In the MA plot above, we see that the general trend for all contrasts is a single trajectory, even for the R222W allele. This is the result of shared specificity, even with decreased affinity. In contrast, when differential specificity is present, rather than follow a single trajectory, the MA plot will appear to split, with 8-mers preferential in the two condition spreading.
Intuitively, testing for differential specificity is performed by first fitting a single trajectory to the MA plot, followed by testing for deviations from the trajectory. Since deviations from the baseline condition are often of more interest, rather than using the average between conditions as the x-axis, the trajectory is fit with the reference affinity along the x-axis. This can be changed by setting useref = FALSE
in the call to upbm::kmerTestSpecificity
.
alexa_ds <- kmerTestSpecificity(alexa_kfit)
alexa_ds
## class: SummarizedExperiment
## dim: 32896 4
## metadata(0):
## assays(9): contrastAverage contrastDifference ... specificityQ
## specificityAxis
## rownames: NULL
## rowData names(1): seq
## colnames(4): HOXC9-K195R HOXC9-R193K HOXC9-R222W HOXC9-REF
## colData names(0):
By default, the trajectory is fit using cubic B-splines with 3 knots placed evenly spaced along the range of the x-axis. Alternatively, a LOESS smoother can be fit by specifying method = "loess"
.
The returned PBMExperiment includes several new assays.
## [1] "contrastAverage" "contrastDifference" "contrastVariance"
## [4] "contrastFit" "contrastResidual" "specificityZ"
## [7] "specificityP" "specificityQ" "specificityAxis"
The x-axis used for fitting the specificity trend is stored in the specificityAxis
assay. The fit and residuals are included in the contrastFit
and contrastResidual
assays.

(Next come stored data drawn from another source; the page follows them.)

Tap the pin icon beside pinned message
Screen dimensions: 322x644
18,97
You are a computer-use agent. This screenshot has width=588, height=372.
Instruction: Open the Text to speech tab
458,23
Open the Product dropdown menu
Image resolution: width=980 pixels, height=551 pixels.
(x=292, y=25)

Finally, the specificityZ
, `specificityP
, and specificityQ
assays contain the z-score, unadjusted and adjusted p-values from testing the null hypothesis that contrastResidual
is zero.
We can plot the data along with the contrastFit
to see the B-spline trajectories fit to the data.
ds_dat <- broom::tidy(alexa_ds, c("specificityAxis", "specificityQ",
"contrastDifference", "contrastFit",
"contrastResidual"))
ds_dat <- ds_dat %>%
dplyr::filter(cname != "HOXC9-REF") %>%
dplyr::mutate(specificityQ = cut(specificityQ, c(1e0, 1e-2, 1e-3, 1e-6, 0),
include.lowest = TRUE),
specificityQ = factor(specificityQ, levels = rev(levels(specificityQ))))
ds_dat %>%
ggplot(aes(x = specificityAxis)) +
geom_point(aes(y = contrastDifference, color = specificityQ), alpha = 1/10) +
theme_bw() +
geom_line(aes(y = contrastFit), color = 'black') +
scale_color_brewer("q-value", palette = "Spectral", direction = -1, drop = FALSE,
na.value = "black") +
geom_hline(yintercept = 0, color = 'gray') +
guides(color = guide_legend(override.aes = list(alpha = 1))) +
facet_grid(. ~ cname) +
ggtitle("HOXC9 8-mer differential specificity")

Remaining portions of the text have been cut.